To create data frames for your data sources, run the following script:
- Replace the
<csv-folder-path>placeholder value with the path to the .csv file.
# Copy this into a Cmd cell in your notebook.
acDF = spark.read.format('csv').options(
header='true', inferschema='true').load("/mnt/flightdata/On_Time.csv")
acDF.write.parquet('/mnt/flightdata/parquet/airlinecodes')
# read the existing parquet file for the flights database that was created earlier
flightDF = spark.read.format('parquet').options(
header='true', inferschema='true').load("/mnt/flightdata/parquet/flights")
# print the schema of the dataframes
acDF.printSchema()
flightDF.printSchema()
# print the flight database size
print("Number of flights in the database: ", flightDF.count())
# show the first 20 rows (20 is the default)

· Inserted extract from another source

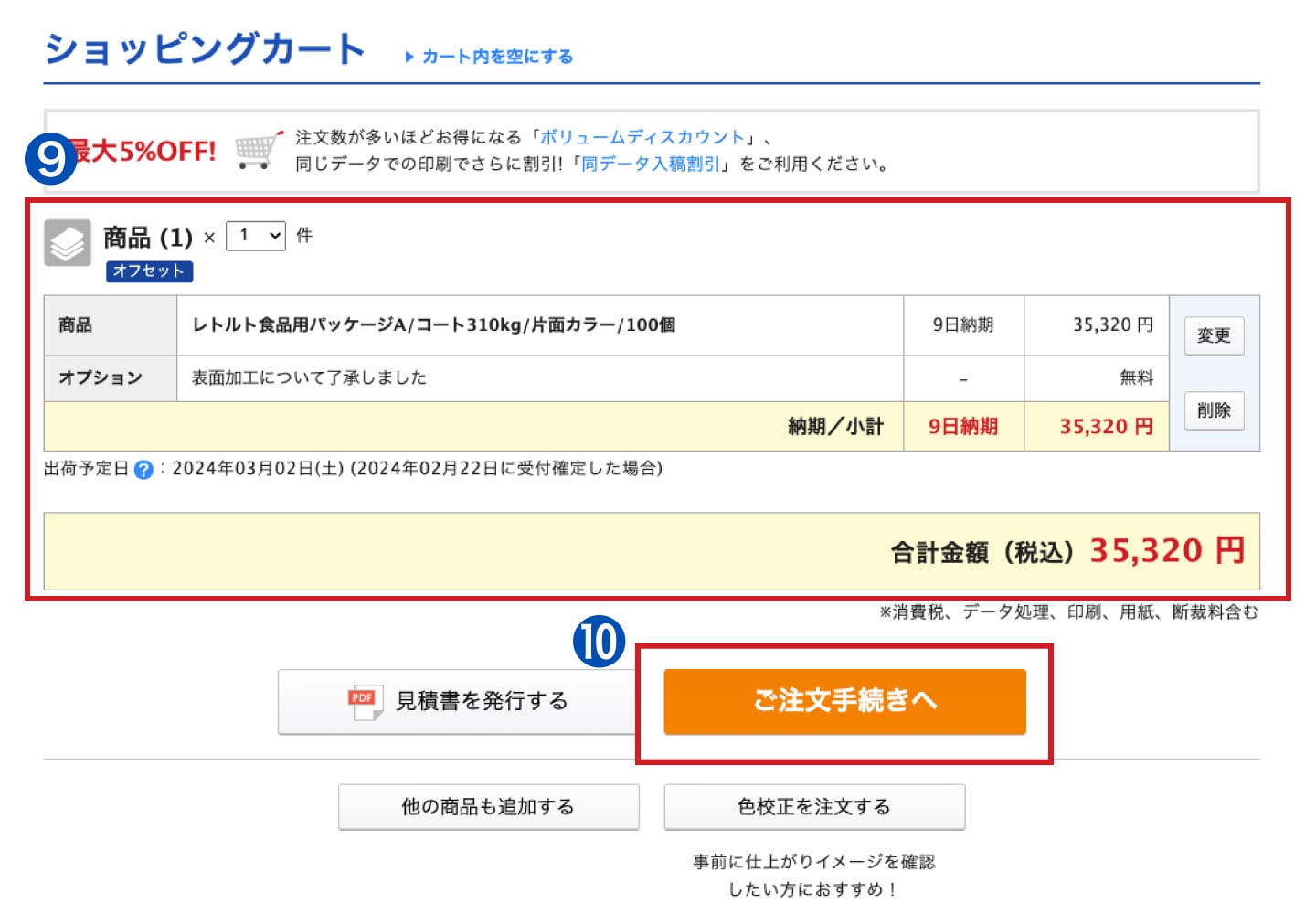Image resolution: width=1316 pixels, height=914 pixels.
Task: Click the PDF icon on estimate button
Action: tap(364, 702)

# to show the first n rows, run: df.show(n)
acDF.show(100, False)
flightDF.show(20, False)
# Display to run visualizations
# preferably run this in a separate cmd cell
display(flightDF)
Enter this script to run some basic analysis queries against the data.
# Run each of these queries, preferably in a separate cmd cell for separate analysis
# create a temporary sql view for querying flight information
FlightTable = spark.read.parquet('/mnt/flightdata/parquet/flights')
FlightTable.createOrReplaceTempView('FlightTable')
# create a temporary sql view for querying airline code information
AirlineCodes = spark.read.parquet('/mnt/flightdata/parquet/airlinecodes')
AirlineCodes.createOrReplaceTempView('AirlineCodes')
# using spark sql, query the parquet file to return total flights in January and February 2016
out1 = spark.sql("SELECT * FROM FlightTable WHERE Month=1 and Year= 2016")
NumJan2016Flights = out1.count()
out2 = spark.sql("SELECT * FROM FlightTable WHERE Month=2 and Year= 2016")
NumFeb2016Flights = out2.count()
print("Jan 2016: ", NumJan2016Flights, " Feb 2016: ", NumFeb2016Flights)
Total = NumJan2016Flights+NumFeb2016Flights
print("Total flights combined: ", Total)
# List out all the airports in Texas
out = spark.sql(
"SELECT distinct(OriginCityName) FROM FlightTable where OriginStateName = 'Texas'")
print('Airports in Texas: ', out.show(100))
# find all airlines that fly from Texas
out1 = spark.sql(
"SELECT distinct(Reporting_Airline) FROM FlightTable WHERE OriginStateName='Texas'")
print('Airlines that fly to/from Texas: ', out1.show(100, False))
Clean up resources
When they're no longer needed, delete the resource group and all related resources. To do so, select the resource group for the storage account and select Delete.